I've not read the first version other than excerpts, so take this with a bit of salt. But I'd get the second edition, there have been some changes in finishes (particularly waterbornes), as well as some of Bob's opinions on a few small things (I'm told). Regardless of which one you buy, I think it should be required material in any hobbyist shop. Another that has much the same info and is organized a little differently is the one by Jeff Jewitt.


----------



## mantwi (Mar 17, 2013)

I'm with RBWoodworker. I have Flexner's book and find it is so technical it is difficult to find what I really want to know which is how to get a professional looking finish on my projects. The nuggets are hidden in the accompanying information that I find to be useless to the regular woodworker. If you buy it get a higlighting pen so you can mark what you actually need to know. I got the book at Southeastern Salvage for 4.99 and if it hadn't been such a low price I would be upset. It's true you get what you pay for and I got about 4.99 worth of information I can use. It appears that even woodworking has an intelligentsia, it's promoted by the Gnostic like writings of some woodworking magazines. I'll be checking out Charles Neals book soon


----------



## a1Jim (Aug 9, 2008)

Bob Flexner's books are good but a bit out dated and where I've really learned all the in's and outs on finishing is through Charles Neil,I've got his new book on order. Flexner's books can not be as up to date as Charles ,since how finishes have been formulated has changed and with water borne finishes being more and more prevalent I would spend my money on Charles book for sure. If you buy a half dozen cans of finish you don't like they can cost more than a book Likes Charles Neil's
http://www.cn-woodworking.com/


----------



## LeeBarker (Aug 6, 2010)

I used to read Flexner's column in the woodworking tabloid…Woodworker's Business News I think it was. He seemed to have a permanent chip on his shoulder because nearly every piece had some myth debunker or revelation about some scandalous misinformation which he was ordained to set straight. It got tiresome, and occasionally he would get a comeuppance in letters to the editor.
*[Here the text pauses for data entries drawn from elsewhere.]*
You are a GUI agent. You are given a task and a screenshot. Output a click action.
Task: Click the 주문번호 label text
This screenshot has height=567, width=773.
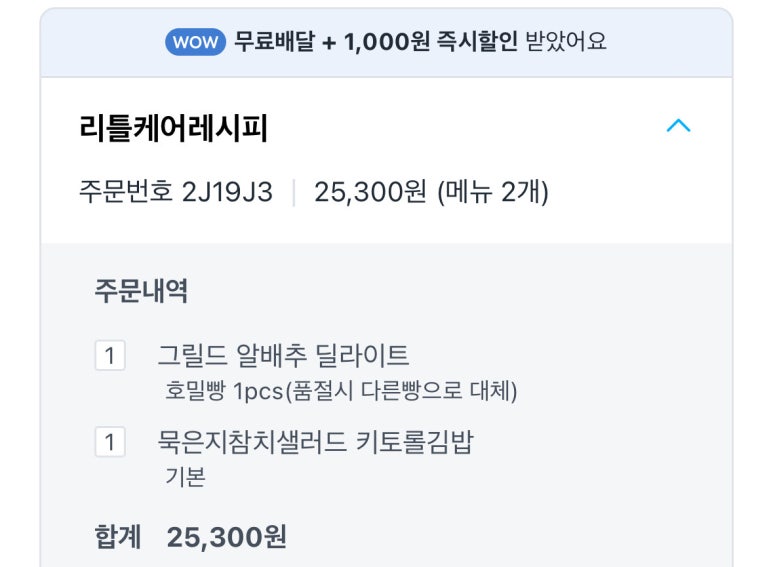pyautogui.click(x=126, y=191)
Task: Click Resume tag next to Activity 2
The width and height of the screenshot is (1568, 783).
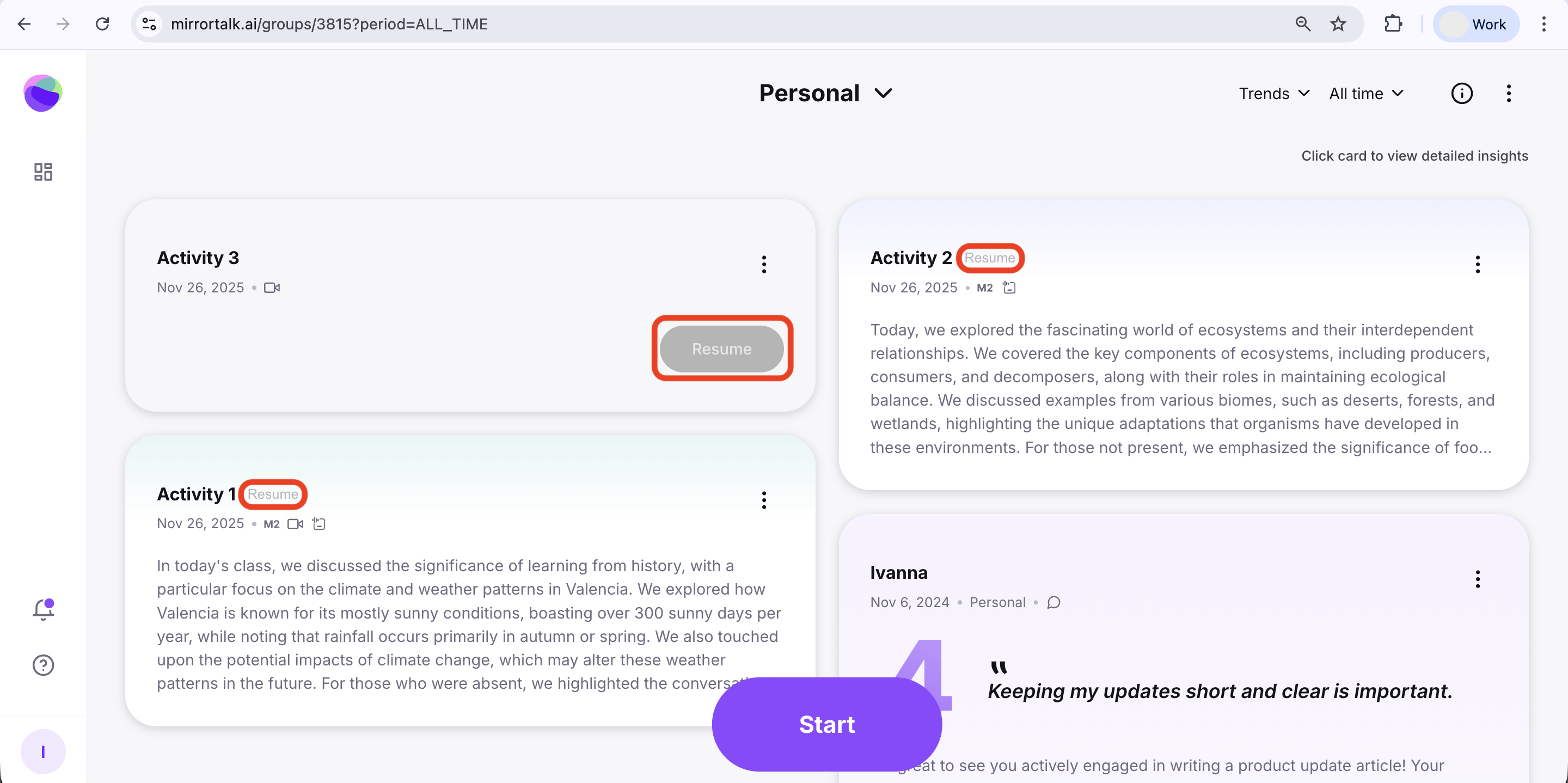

Valid or not, through that experience I came to view him as more interested in getting attention than in sharing information. I stayed with Michael Dresdner and never felt misled. (Dresdner at one time consulted with Breedlove Guitars on their finishes, which are, in my opinion, exquisite. Street cred.)

I cannot say that Dresdner is the top of the food chain; I am not that well read on finishing.

Were I on the quest today, no question, I'd turn to Charles Neil.

Kindly,

Lee


----------



## Nygiants77 (Jan 15, 2013)

I am actually reading this book now. I got it from my local library though. i'm not 100% sure but there are changes between the editions one of which I believe is the section on HVLP spray finishing. I haven't read the Charles Neil books but this book has helped me.Hopefully the book by Charles Neil doesn't have conflicting information because I may read that one as well.


----------



## woodshop101 (Apr 2, 2013)

Giants fan…this is woodworking…there's bound to be conflicting information and opinions about everything. Just take it all in and choose the one that makes the most sense to you.


----------



## Nygiants77 (Jan 15, 2013)

You're absolutely right Justin!


----------



## BigRedKnothead (Dec 21, 2012)

Actually I surprised I have an opinion on this one…. I recommend the extra for the newest version. It's just more up to date. I checked one out from the library and liked it a lot. Then I bought a used copy of amazon, I was bummed it was an older edition. I didn't care for it as much. But still great info.


----------



## Purrmaster (Sep 1, 2012)

Get the second edition. It has a bit more information and it has color photos. It's a fantastic book. You will learn an enormous amount about finishing from it.


----------



## CL810 (Mar 21, 2010)

What's the title of Charles Neil's new book?


----------



## theshutter (Sep 28, 2013)

Really this is very nice post justin..

http://www.theshutterstudio.com/


----------



## eao2012 (Jan 14, 2013)

Thanks guys, if I get the Flexners book I'll go for the second edition. I wanna look into Charles Neil's book now. I'll see if I can view them both online through Amazon and decide on which one to buy or both.


----------



## a1Jim (Aug 9, 2008)

Maroon when I checked with Charles he said the publisher should have his books back to him in approximately 2 weeks.
Charles's book has to be purchased directly through him.

http://www.cn-woodworking.com/


----------



## OSU55 (Dec 14, 2012)

Professional - describes the standards of education and training that prepare members of the profession with the particular knowledge and skills necessary to perform the role of that profession

If you want professional looking finishes, be prepared to get professional. That means understanding the technology and what works with what. Flexner's book (2nd ed) is very good for knowledge and understanding. Jeff Jewitt is also very good. As for Flexner being a bit of a pompous ass, all of the so-called experts in woodworking tend to be. Paul Sellers and Charles Neil are not, but Charles goes a little too far the other way for my taste.


----------